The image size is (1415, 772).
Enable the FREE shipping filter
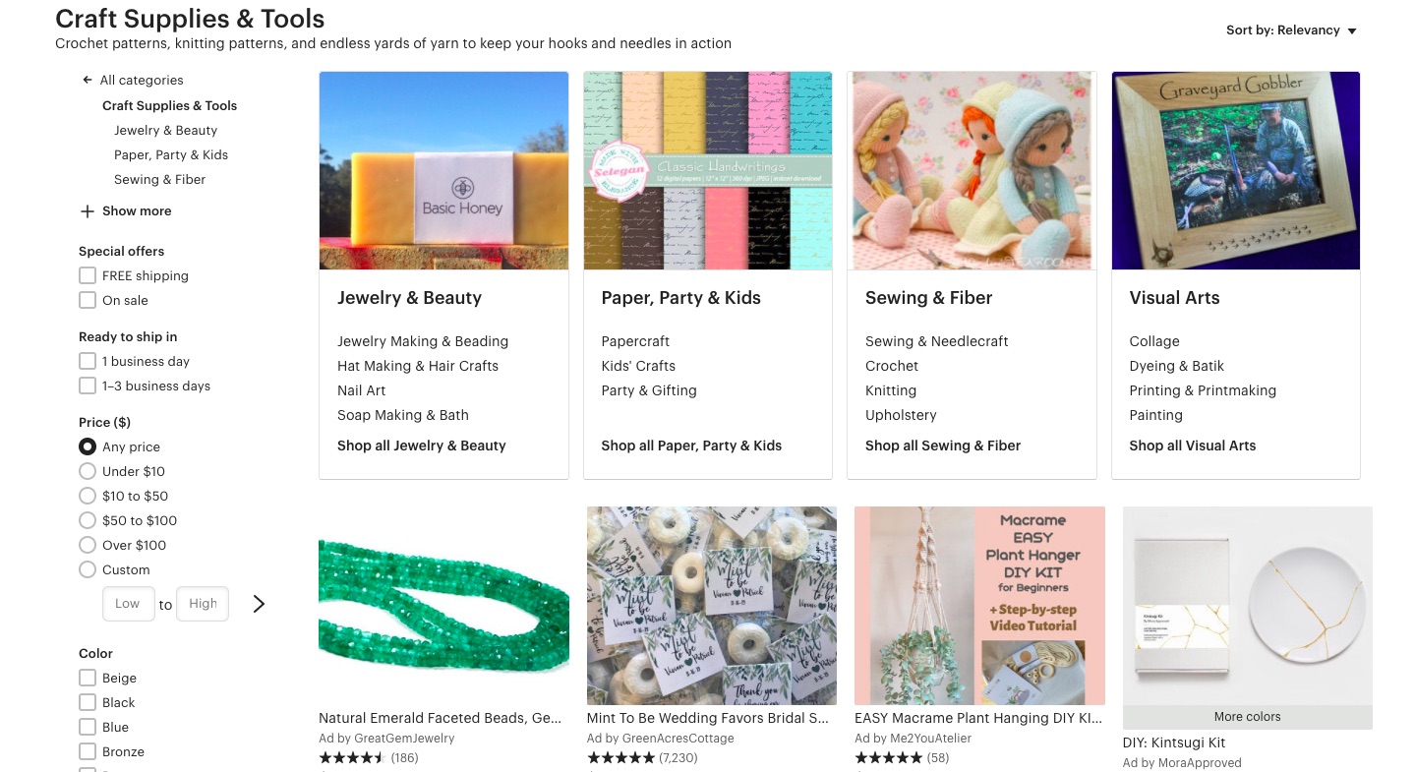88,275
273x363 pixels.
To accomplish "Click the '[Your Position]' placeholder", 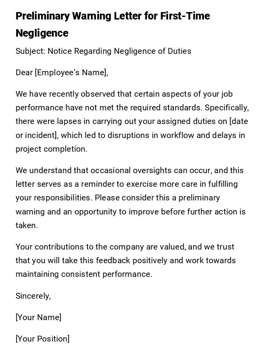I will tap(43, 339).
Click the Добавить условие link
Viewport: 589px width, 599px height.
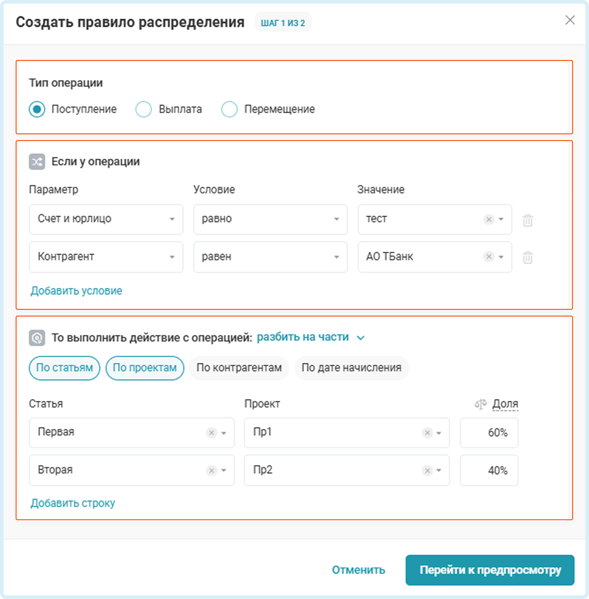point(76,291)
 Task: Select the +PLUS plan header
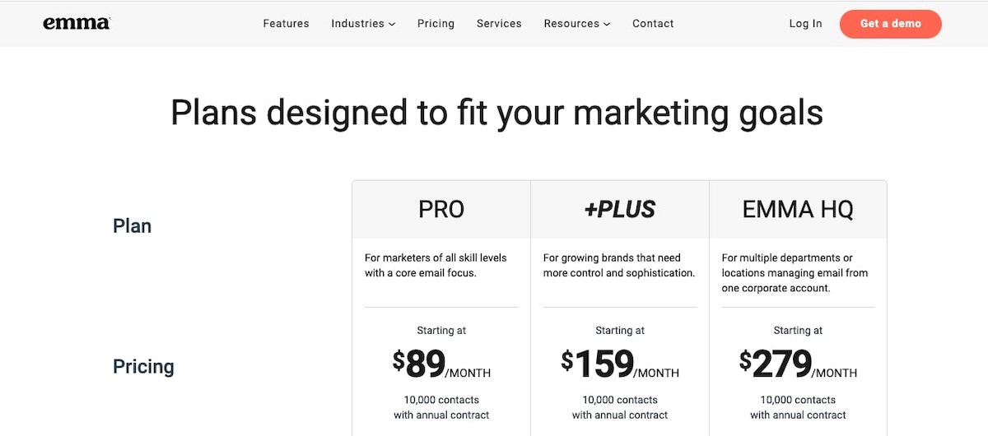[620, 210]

CE QU'ON ATTEND. Pouvez-vous reprendre intégralement les lignes du matériel, de celle qui contient « Click the Добавить условие link » jusqu'à la fin, bornes incluses, en décalant de 10 chaque nombre des coordonnées données en réponse ? Laissez les images de côté dans votre réponse.

RÉSULTAT ATTENDU.
Click the Добавить условие link
Viewport: 589px width, 599px height.
point(86,301)
 Task: Select the +PLUS plan header
[630, 220]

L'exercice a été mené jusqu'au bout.